Ana in El espíritu de la colmena

Die vier Filme, mit denen ich mich im Folgenden beschäftigen werde stellen keine definitive Auswahl dar. Sujets wie alte Häuser und hilflose Mädchen sind dem Horrorgenre alles andere als fremd (wie man an den Beiträgen zur Horror-Retrospektive hier am Blog leicht erkennen kann). Dieser Text ist ein Vorschlag, welche Beziehungen zwischen den einzelnen Filmen man ziehen kann und ganz bewusst handelt es sich bei zumindest drei der vier Filme um keine Vertreter des Horrorgenres (wenngleich sie alle Aspekte des Genres beinhalten). Wenn man so will ist der Text eine Anamnese eines jungen Mädchens, das in verschiedenen Altersstufen (und die vier Rollen lassen sich rein altersmäßig in etwa chronologisch ordnen) verschiedene Ausprägungen mentaler Probleme erlebt.

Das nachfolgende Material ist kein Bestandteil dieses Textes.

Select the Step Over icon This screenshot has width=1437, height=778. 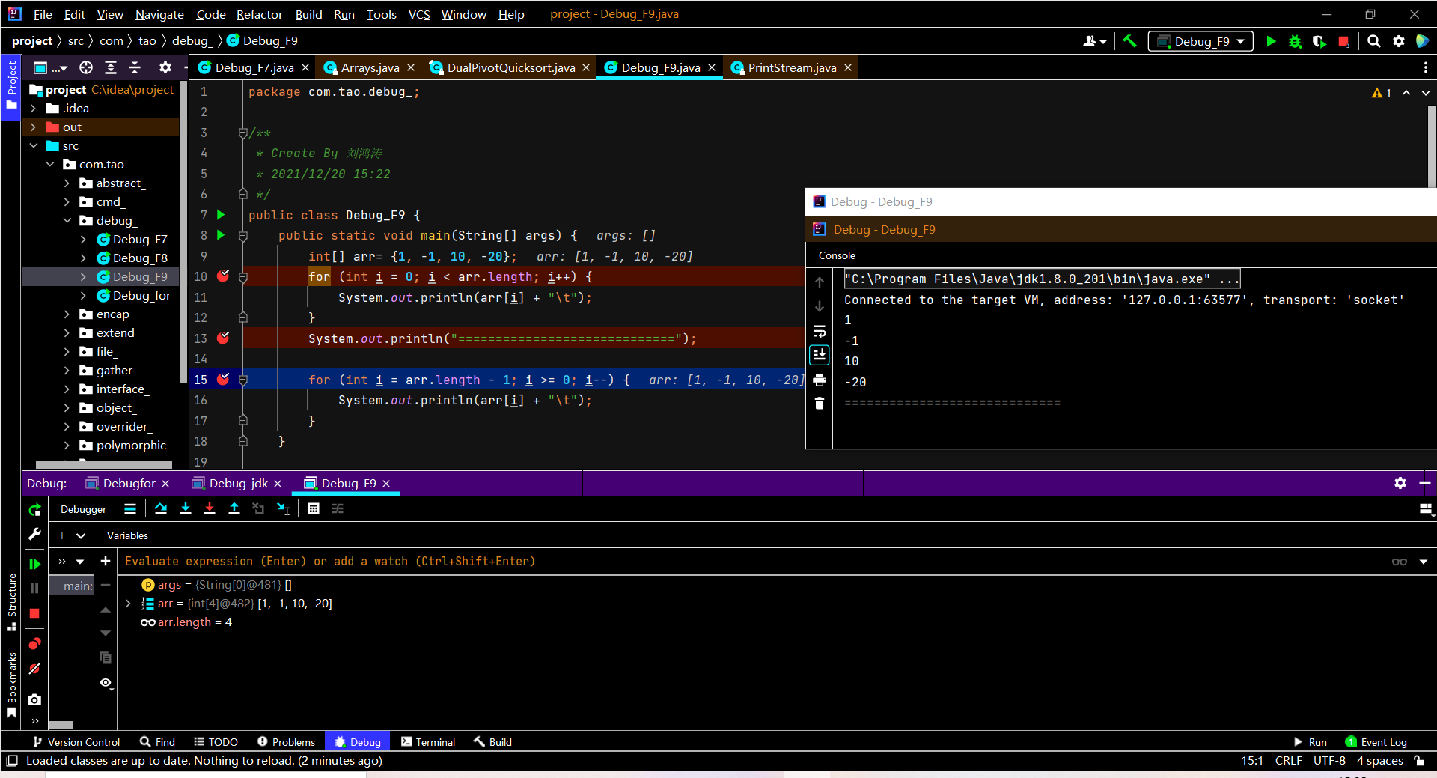pos(162,509)
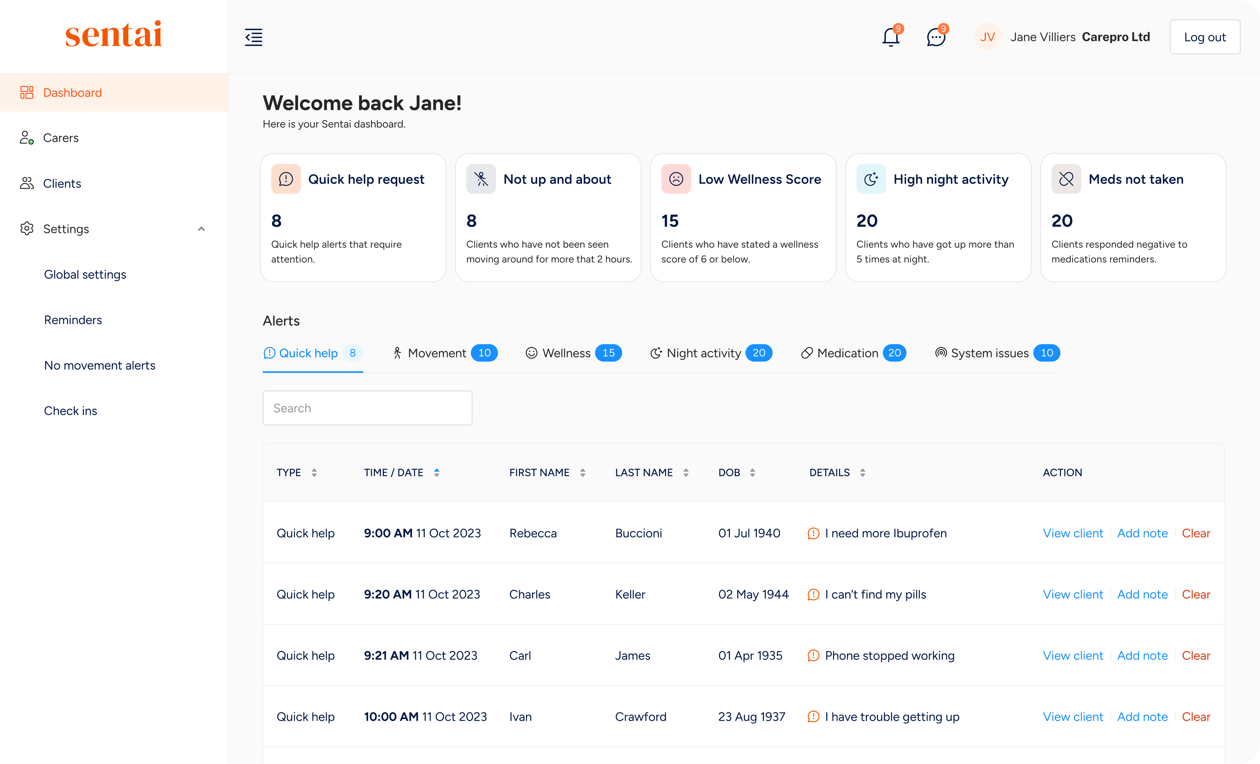Open the chat messages icon
This screenshot has width=1260, height=764.
coord(936,37)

Angelos umgebauter "Prunksaal" in Tras el Cristal

Tras el Cristal

Spanien, 1940. In honigfarbenem Licht erstrahlen die Hallen des Herrenhauses in dem die sechsjährige Ana lebt. Im kastilischen Hinterland lebt sie mit ihren Eltern und ihrer älteren Schwester Isabel, noch zu jung um vollends zu verstehen was in ihrem Land gerade vor sich geht. In El espíritu de la colmena, noch zu Lebzeiten des Diktators Francisco Franco entstanden, widmet sich Regisseur Víctor Erice der Psyche dieses kleinen Mädchens und erzählt gleichsam parabelhaft vom Horror des Lebens unter einem faschistischen Regime. El espíritu de la colmena ist nicht nur einer der schönsten Filme der Kinogeschichte, sondern lässt sich auch nahtlos in eine ganze Reihe anderer Filme einordnen, die Beziehungen zwischen kleinen Mädchen und ominösen Vaterfiguren in mysteriösen alten Gemäuern verhandeln. Anhand von vier Beispielen will ich eine Genealogie von Filmen dieser Art ziehen, die sich wohl ohne weiteres noch durch dutzende andere Filme erweitern ließe. Erices modernes Gruselmärchen dient mir dabei als Ausgangspunkt. Der Spanier, dessen Gesamtwerk leider nur drei abendfüllende Spielfilme umfasst, hat eine besondere Beziehung zu Gebäuden als Orten. In allen seiner Filme spielt das Haus als mystischer Ort und die Beziehung zu seinen Bewohnern eine wichtige Rolle. Im Nachfolgefilm und Gegenstück zu El espíritu de la colmena, dem formidablen El Sur zieht eine spanische Familie in den Süden, in die Heimat des Vaters, wo im Verlauf des Films die Dynamiken zwischen Vater, Haus und Tochter ergründet werden. In El Sol del Membrillo zeigt Erice den Maler Antonio López Garcia dabei wie er versucht den Quittenbaum in seinem Garten zu zeichnen während Bauarbeiter sein Haus renovieren. In Erice Segment des Omnibusfilms Centro Histórico lässt er ehemalige Fabrikarbeiter in einer stillgelegten Textilfabrik über die Vergangenheit dieses Orts sinnieren, in La Morte Rouge sinniert er selbst über seine eigenen Anfänge als Kinogänger. Selbst in Alumbramiento, Erices Beitrag zu Ten Minutes Older: The Trumpet spielt eine Familie und ihr Haus eine wichtige Rolle. In keinem dieser Filme aber, wird das Haus so lebendig wie in El espíritu de la colmena.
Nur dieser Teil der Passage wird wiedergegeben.